Take the entries below and print, exactly, the stretch from the line containing "You are a computer-use agent." through the line containing "Instruction: Click the", both included.

----- Data extracts -----

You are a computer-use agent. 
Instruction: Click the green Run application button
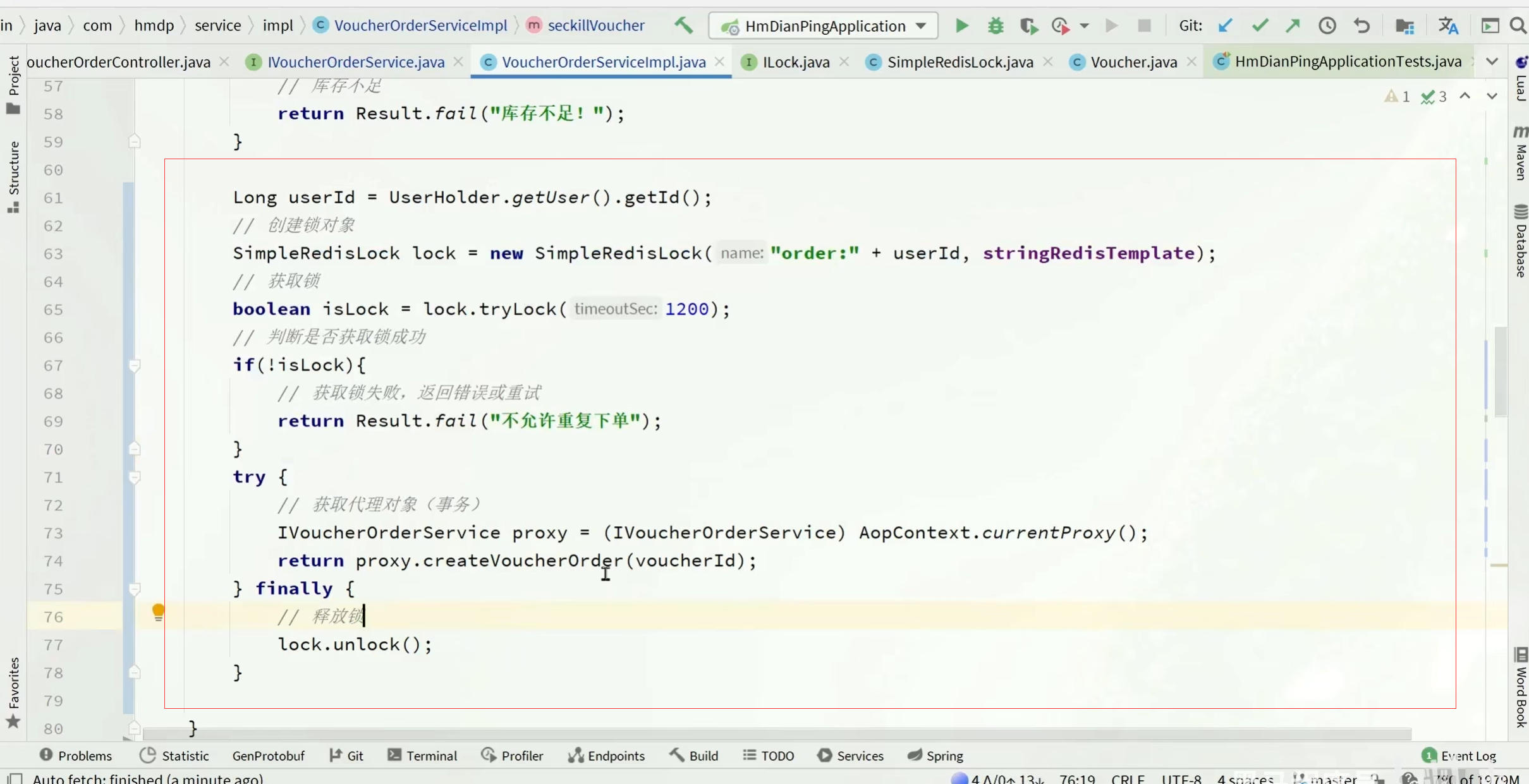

-----
----- Data extracts -----

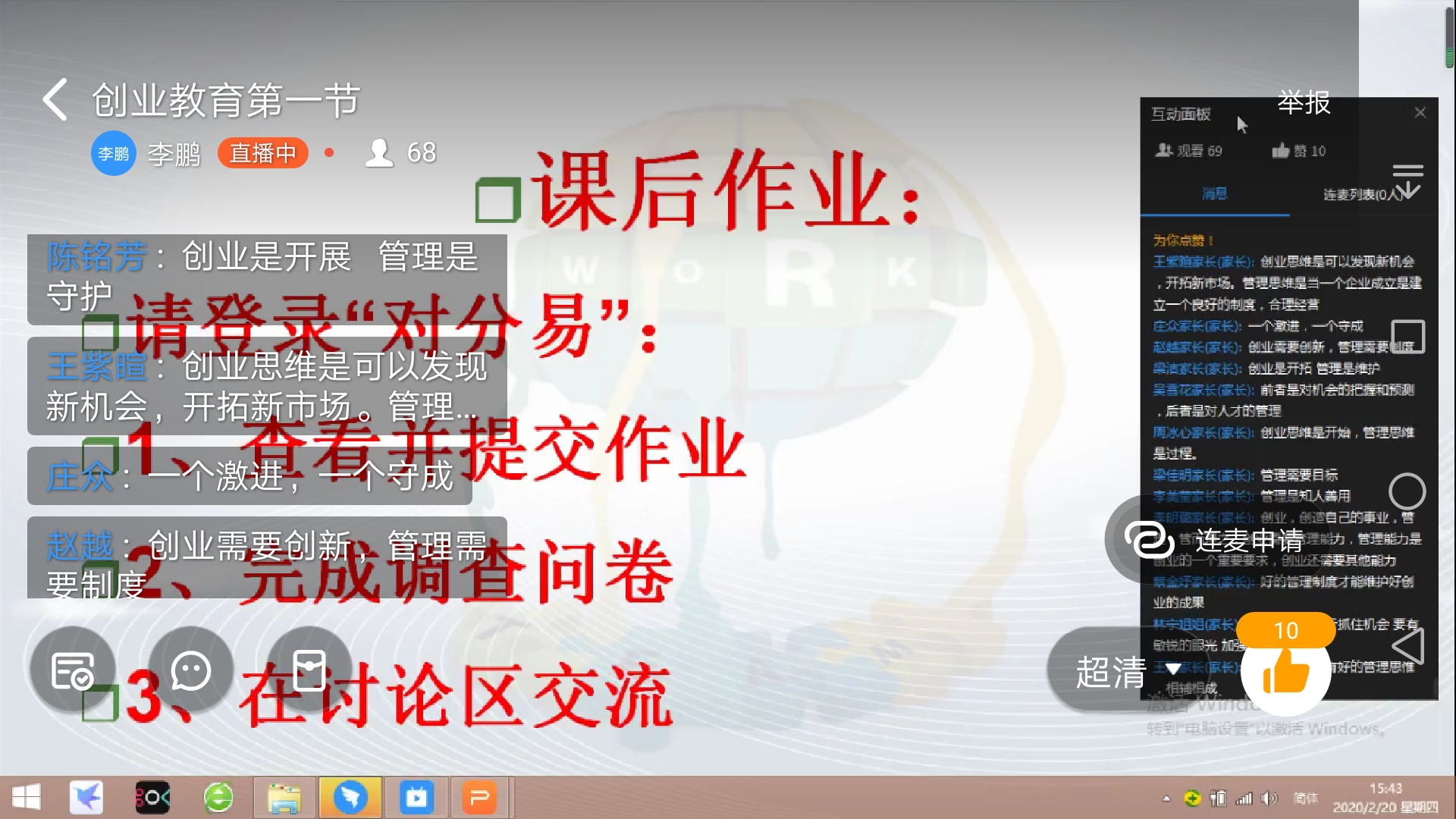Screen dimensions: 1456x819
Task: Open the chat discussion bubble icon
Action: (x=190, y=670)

-----

Solution to this exercise.
You are a computer-use agent. 
Instruction: Click the green Run application button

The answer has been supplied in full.